Collected data entries
───

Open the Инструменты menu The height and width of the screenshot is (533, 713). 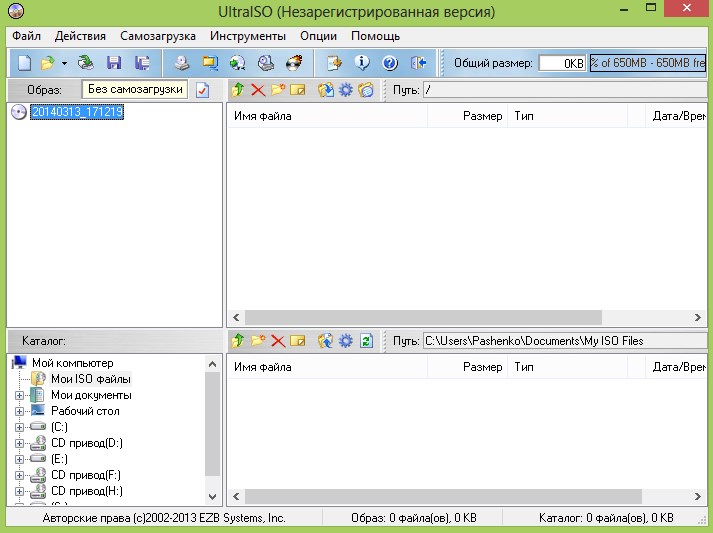click(x=248, y=36)
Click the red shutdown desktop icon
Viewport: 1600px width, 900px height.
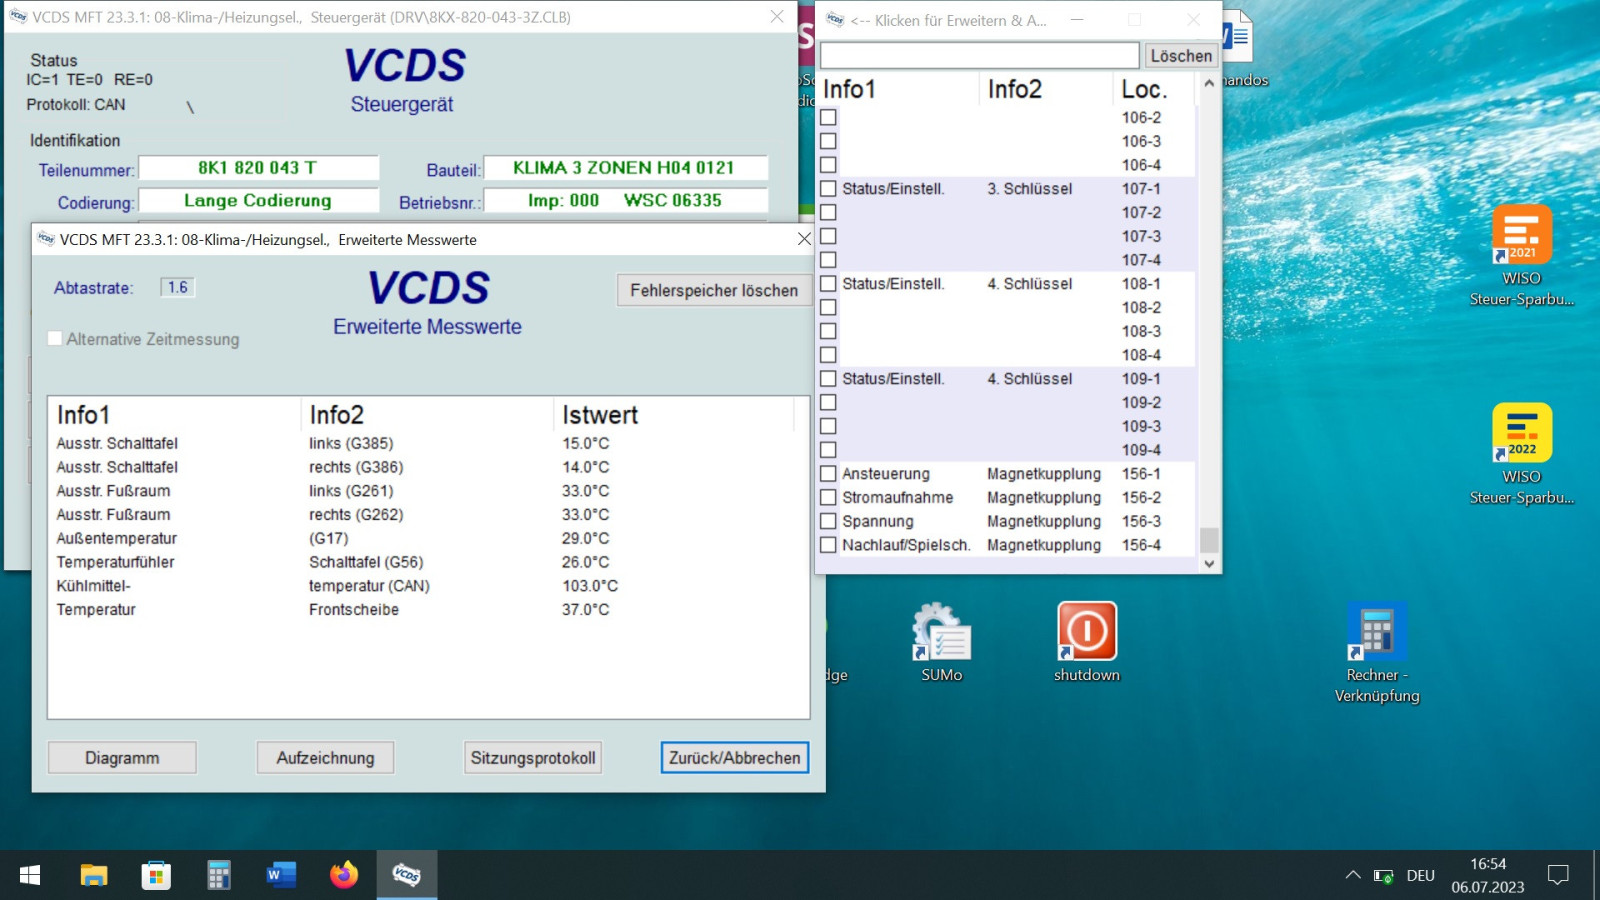(x=1086, y=640)
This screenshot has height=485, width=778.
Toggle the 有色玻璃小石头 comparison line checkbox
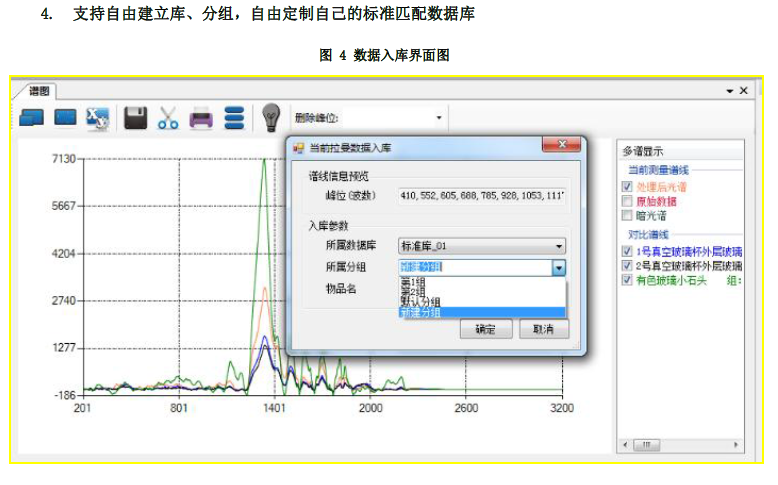tap(627, 281)
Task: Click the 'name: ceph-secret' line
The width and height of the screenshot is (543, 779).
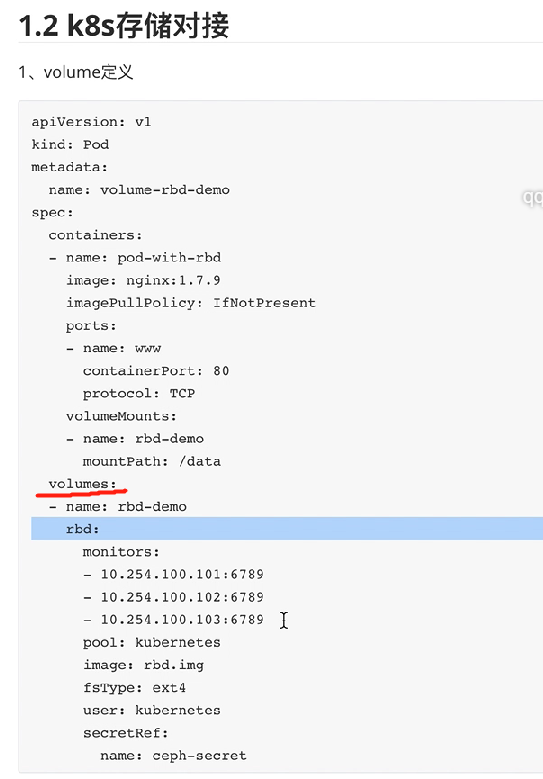Action: click(173, 756)
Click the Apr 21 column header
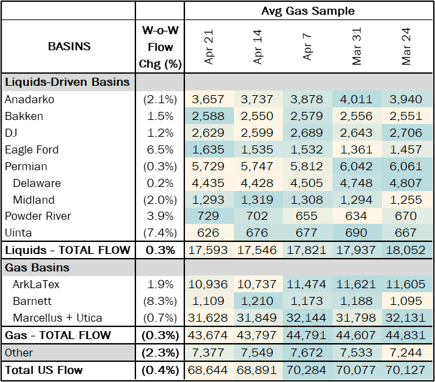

───

Set down word for word every line from the line containing "Task: Click the 'name: ceph-secret' line" through the last line of the entries, and nothing more; no pictures.

Task: Click the 'name: ceph-secret' line
The width and height of the screenshot is (543, 779).
Action: click(173, 756)
Click the Apr 21 column header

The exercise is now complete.